▸ **Article**:
————

Norwegian calculator stick


Simple adding, subtracting, multiplying and dividing is taught with this calculator stick to Norwegian children. 'Regnestok' is Norwegian (and Danish) for sliderule. One side of the stick is for adding/subtracting and the other side for multiplying/dividing. User manual on the backside of the carbon box.

 
'Consul' The Educated Monkey
 
Educational toy (1916) originally made by Manufacturing Company of Springfield, Massachusetts. The toy can multiply and divide in the range: 1x1 to 12x12. Multiply: move the feet onto the numbers and read the product between the two fingers. Divide in reverse order. Put the fingers on a number and the right foot on an other and read the result at the left foot.
A Consu simulator is available on the Downloads page.
 

Early Mechanical Toy Calculator
 

When microchips were still expensive and so were handheld electronic calculators, Fisher Price came out with a mechanical toy calculator (made in China) to teach small children to subtract and add. The toy gave them the feeling of 'less' and 'more'.  To make less the minus switch had to be pulled down and to get more the plus switch was triggered. 'Less' means that a marble fell down into the mechanism where 'more' could be made by 'launching' a fallen marble into a visible semi-circular path with high speed from left to right back into the 'display'. Very funny as the video clip below will show.

————

▸ **Data lines**:
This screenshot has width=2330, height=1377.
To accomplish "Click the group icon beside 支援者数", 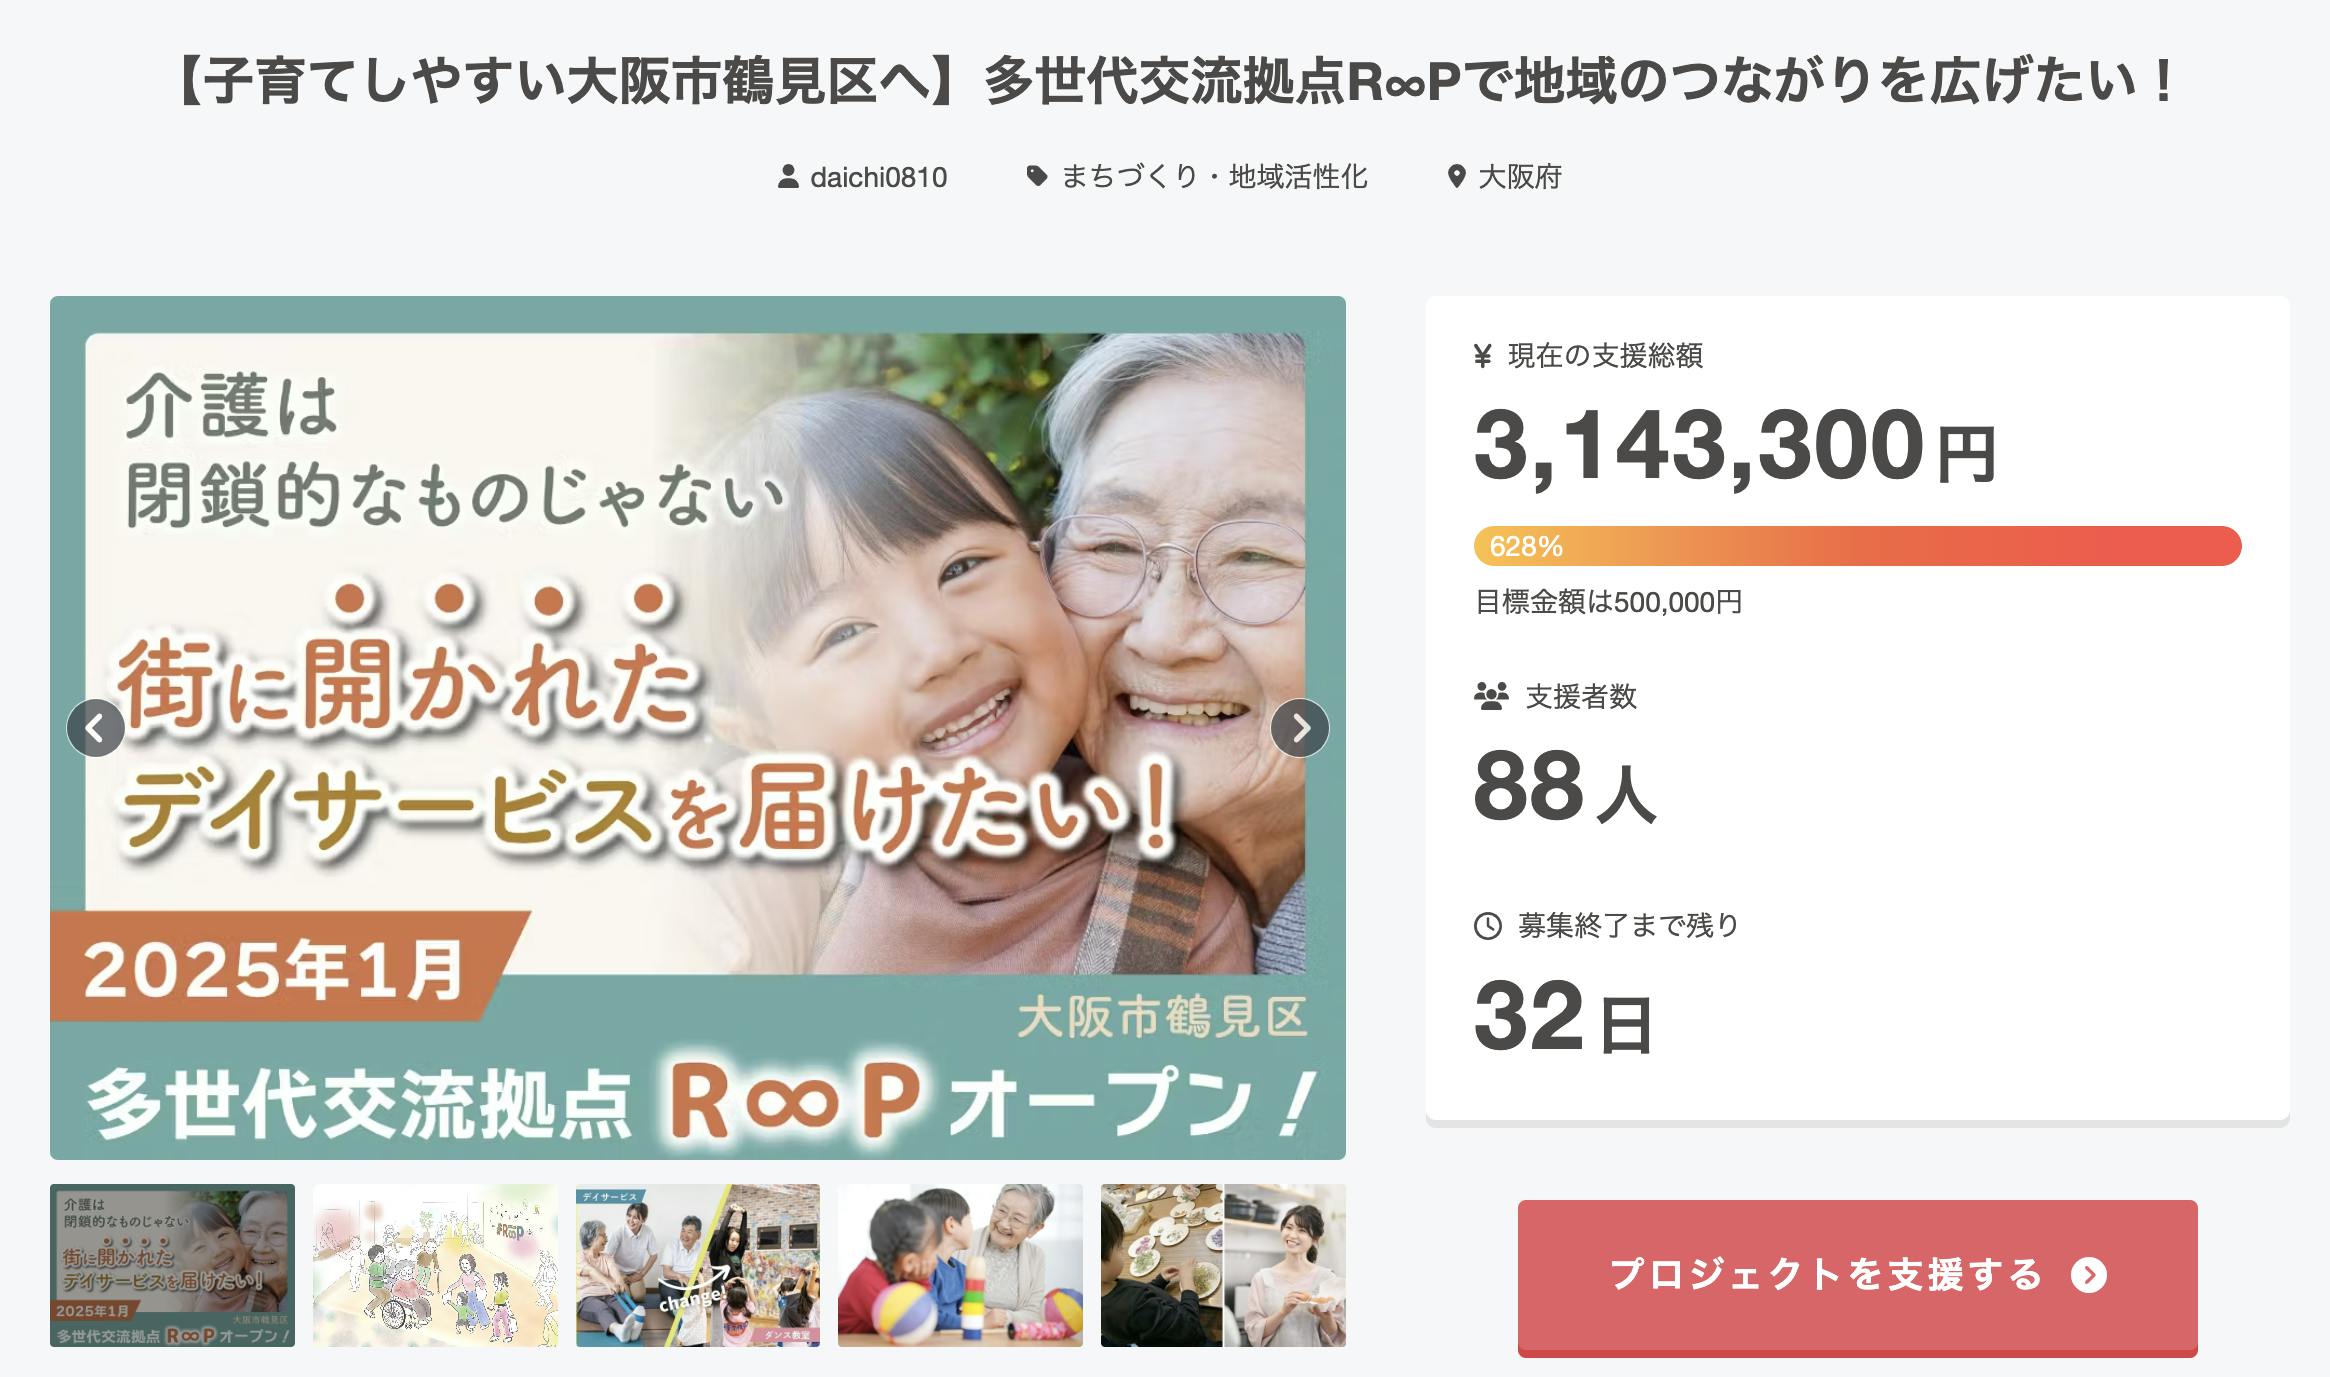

————

Reproduce the entire text about educational calculating toys above, word for word.

▸ **Response to this task**:
Norwegian calculator stick


Simple adding, subtracting, multiplying and dividing is taught with this calculator stick to Norwegian children. 'Regnestok' is Norwegian (and Danish) for sliderule. One side of the stick is for adding/subtracting and the other side for multiplying/dividing. User manual on the backside of the carbon box.

 
'Consul' The Educated Monkey
 
Educational toy (1916) originally made by Manufacturing Company of Springfield, Massachusetts. The toy can multiply and divide in the range: 1x1 to 12x12. Multiply: move the feet onto the numbers and read the product between the two fingers. Divide in reverse order. Put the fingers on a number and the right foot on an other and read the result at the left foot.
A Consu simulator is available on the Downloads page.
 

Early Mechanical Toy Calculator
 

When microchips were still expensive and so were handheld electronic calculators, Fisher Price came out with a mechanical toy calculator (made in China) to teach small children to subtract and add. The toy gave them the feeling of 'less' and 'more'.  To make less the minus switch had to be pulled down and to get more the plus switch was triggered. 'Less' means that a marble fell down into the mechanism where 'more' could be made by 'launching' a fallen marble into a visible semi-circular path with high speed from left to right back into the 'display'. Very funny as the video clip below will show.